PROBLEM: Nothing should appear in the answer except the lines below from the line containing "Task: Click the L bust value 36-38" through the line containing "Where should I click to: Click the yellow", copied exactly, with pictures left out.

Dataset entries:
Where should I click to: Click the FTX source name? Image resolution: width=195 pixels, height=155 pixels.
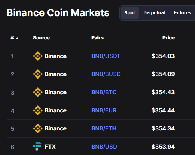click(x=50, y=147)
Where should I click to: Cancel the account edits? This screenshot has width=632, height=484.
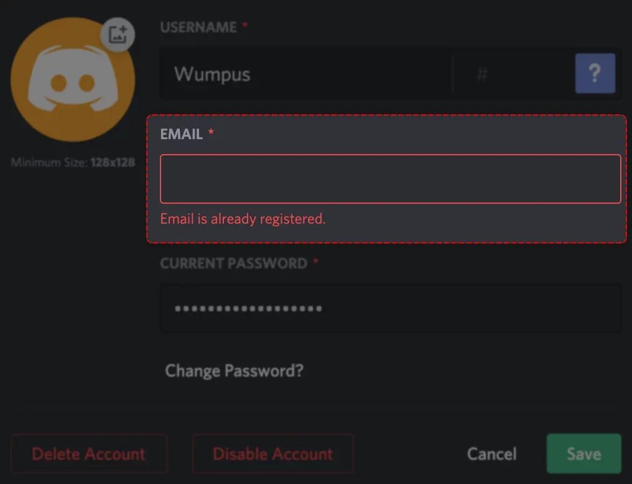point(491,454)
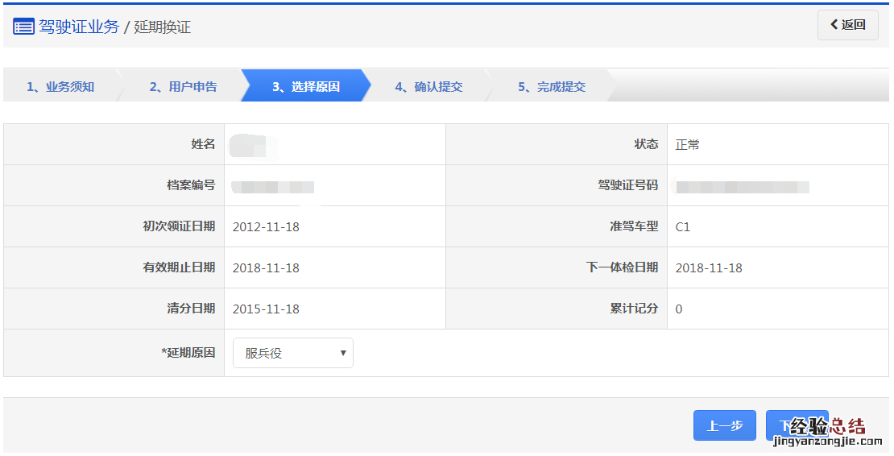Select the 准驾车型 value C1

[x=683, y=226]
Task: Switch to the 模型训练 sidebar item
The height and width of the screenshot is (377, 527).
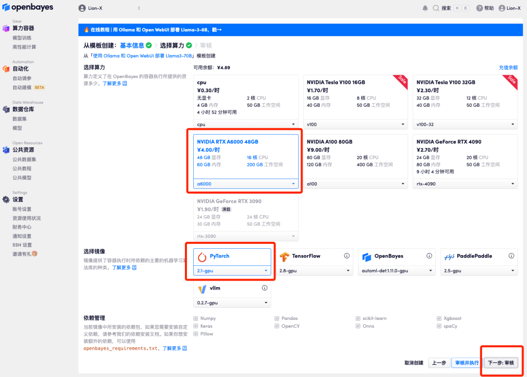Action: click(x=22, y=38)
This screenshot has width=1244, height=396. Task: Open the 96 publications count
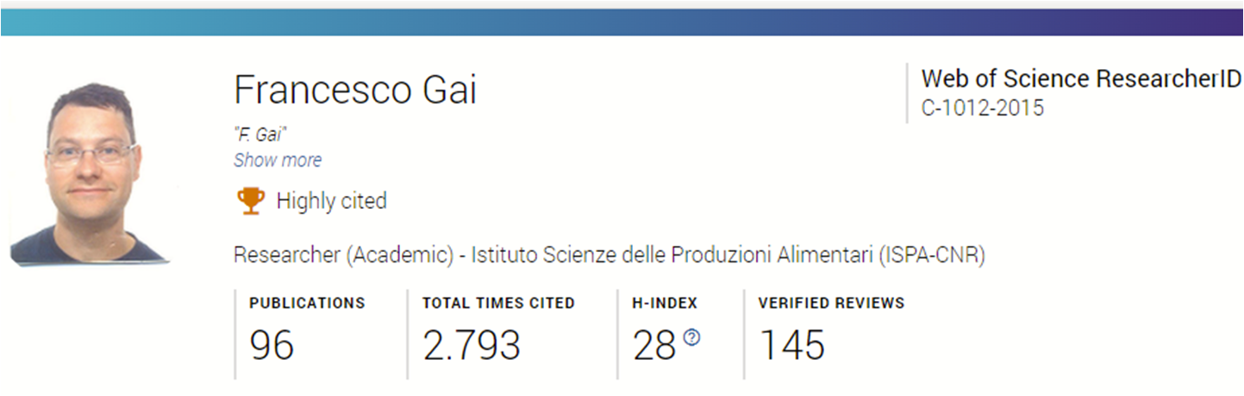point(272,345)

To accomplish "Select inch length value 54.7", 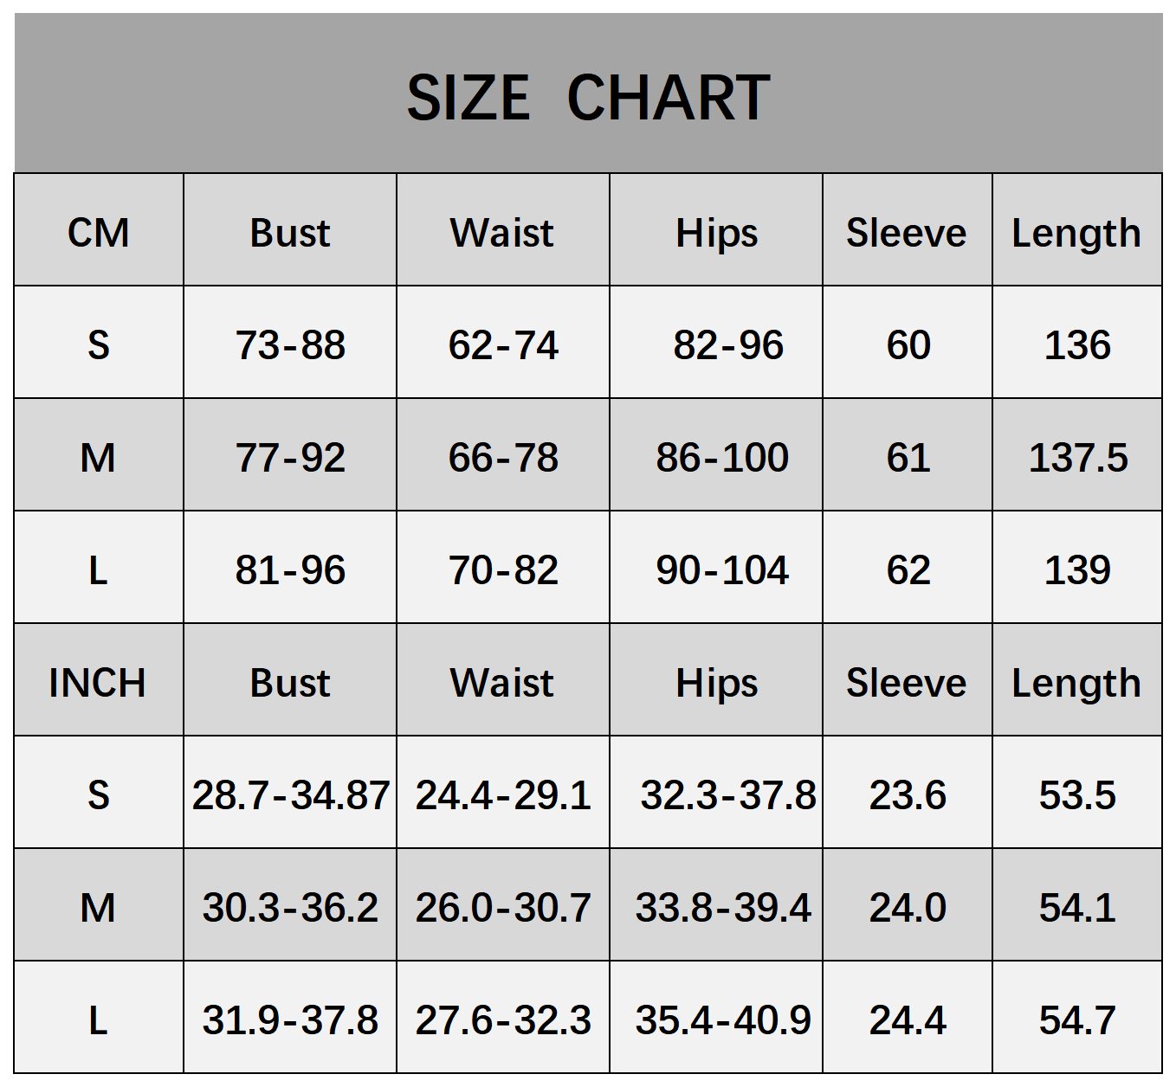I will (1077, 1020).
* * *
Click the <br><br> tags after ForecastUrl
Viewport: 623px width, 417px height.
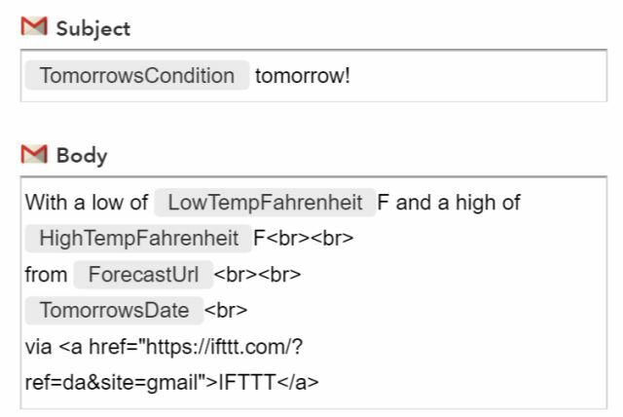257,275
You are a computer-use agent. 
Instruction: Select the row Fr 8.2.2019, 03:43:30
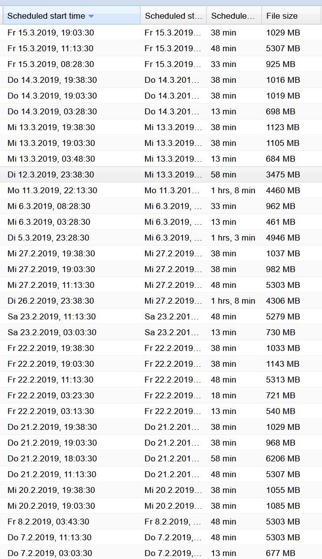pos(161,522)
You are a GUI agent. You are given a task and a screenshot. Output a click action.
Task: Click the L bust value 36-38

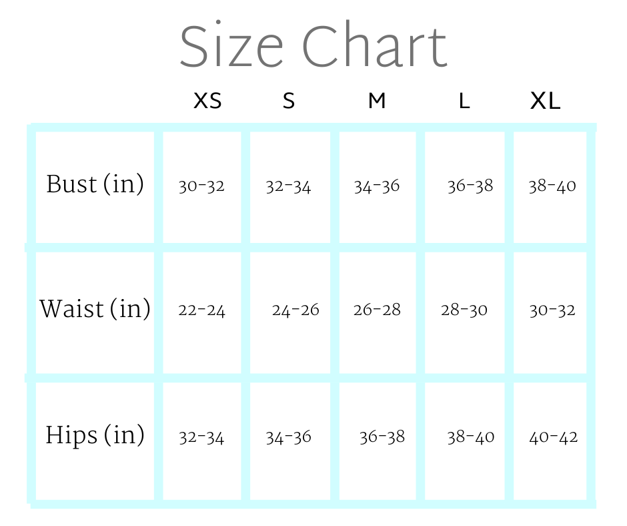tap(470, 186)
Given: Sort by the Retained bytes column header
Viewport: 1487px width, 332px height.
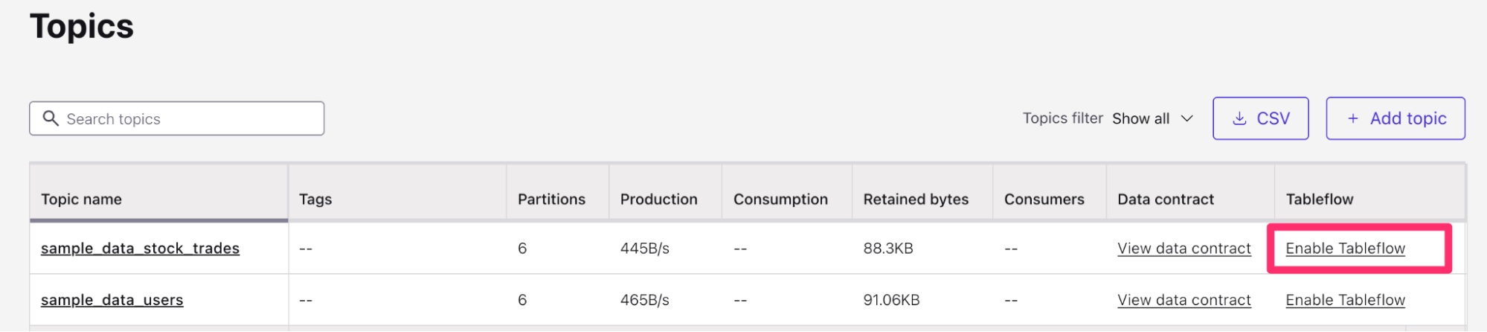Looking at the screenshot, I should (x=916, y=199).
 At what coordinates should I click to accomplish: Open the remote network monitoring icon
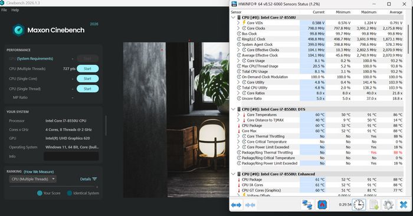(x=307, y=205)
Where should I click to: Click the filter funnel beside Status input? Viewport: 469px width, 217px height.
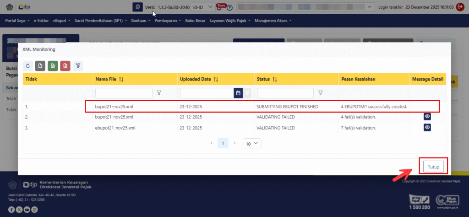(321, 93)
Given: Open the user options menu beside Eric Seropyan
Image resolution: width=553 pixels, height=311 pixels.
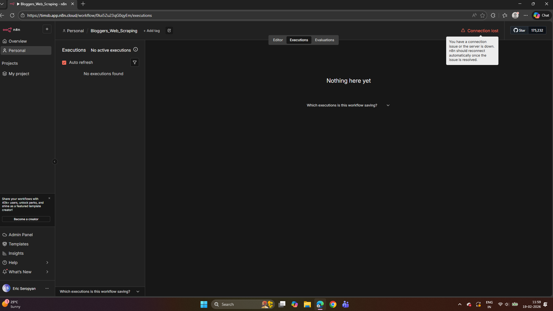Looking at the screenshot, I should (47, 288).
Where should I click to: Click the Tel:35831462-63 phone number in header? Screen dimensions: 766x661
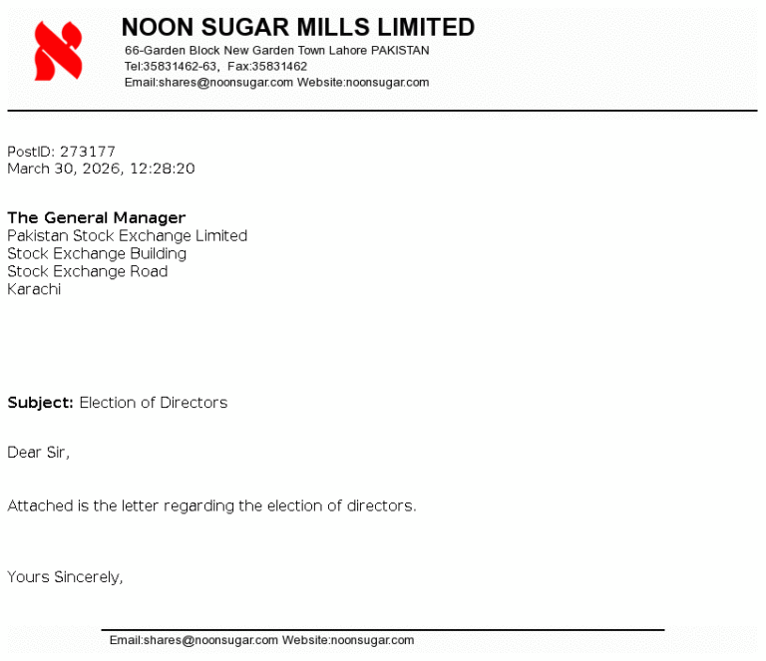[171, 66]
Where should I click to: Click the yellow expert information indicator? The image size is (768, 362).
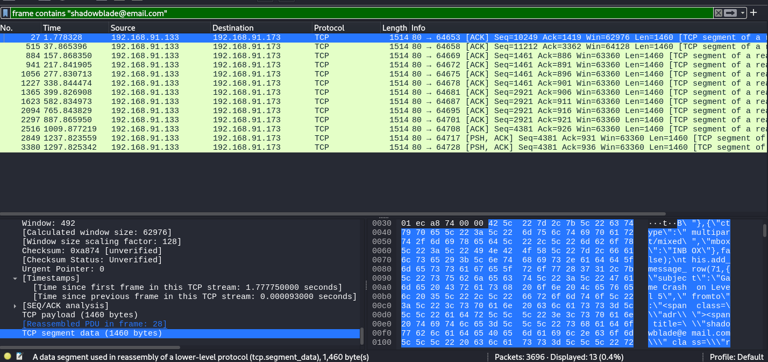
---
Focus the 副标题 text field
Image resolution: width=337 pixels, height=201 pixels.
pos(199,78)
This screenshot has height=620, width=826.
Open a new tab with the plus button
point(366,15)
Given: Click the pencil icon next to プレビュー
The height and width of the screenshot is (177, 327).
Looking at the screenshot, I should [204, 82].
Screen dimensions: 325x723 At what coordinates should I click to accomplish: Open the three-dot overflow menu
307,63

FINAL ANSWER:
Task: Click the L bust value 36-38

tap(470, 186)
Given: Sort by the Retained bytes column header
Viewport: 1487px width, 332px height.
Looking at the screenshot, I should (x=916, y=199).
 At what coordinates should I click to accomplish: Open the remote network monitoring icon
(x=307, y=205)
Where should I click to: Click the filter funnel beside Status input? Viewport: 469px width, 217px height.
(321, 93)
Given: Open the user options menu beside Eric Seropyan
Image resolution: width=553 pixels, height=311 pixels.
Looking at the screenshot, I should (47, 288).
Where should I click to: Click the Tel:35831462-63 phone number in header? Screen dimensions: 766x661
[171, 66]
Where should I click to: Click the yellow expert information indicator? The image size is (768, 362).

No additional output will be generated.